A metabolomics approach to profiling the cardioprotective effect of LCZ696, an angiotensin receptor-neprilysin inhibitor, on ischemia induced heart failure

Abstract

Heart failure is one of the most common chronic diseases in the world, particularly among the elderly, yet, no clinically approved metabolite biomarkers have been identified so far. To address this issue, we conducted a liquid-chromatography study with time-of-flight mass spectrometer (LC/Q-TOF-MS)-based metabolomics to investigate heart failure and to assess the efficacies and mechanisms of LCZ696, which is a novel angiotensin receptor neprilysin inhibitor in treating heart failure in mice induced by coronary artery ligation.

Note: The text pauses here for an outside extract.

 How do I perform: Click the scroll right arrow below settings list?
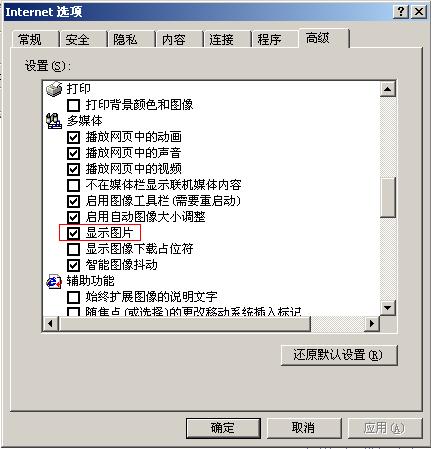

Based on unsupervised principal component analysis, a clear separation was observed between the heart failure and sham-operated group, which revealed that heart failure disturbed the metabolism of endogenous substances and significantly altered the heart metabolite fingerprints. After LCZ696 treatment, the metabolomics profile found in heart failure was significantly reversed, shifting much closer to sham controls, confirming that LCZ696 had therapeutic effects in heart failure. Metabolomic pathway analysis revealed that several pathways including fatty acid metabolism, lipid metabolism, glucose metabolism, and amino acid metabolism were significantly altered in heart failure mice. Consequently, it was inferred that LCZ696 shows therapeutic efficacy in heart failure by restoring these disturbed metabolic pathways, especially the ones related to energy metabolism. To conclude, the present study provides a new methodological approach for understanding heart failure and LCZ696 mechanisms relevant for heart failure treatment.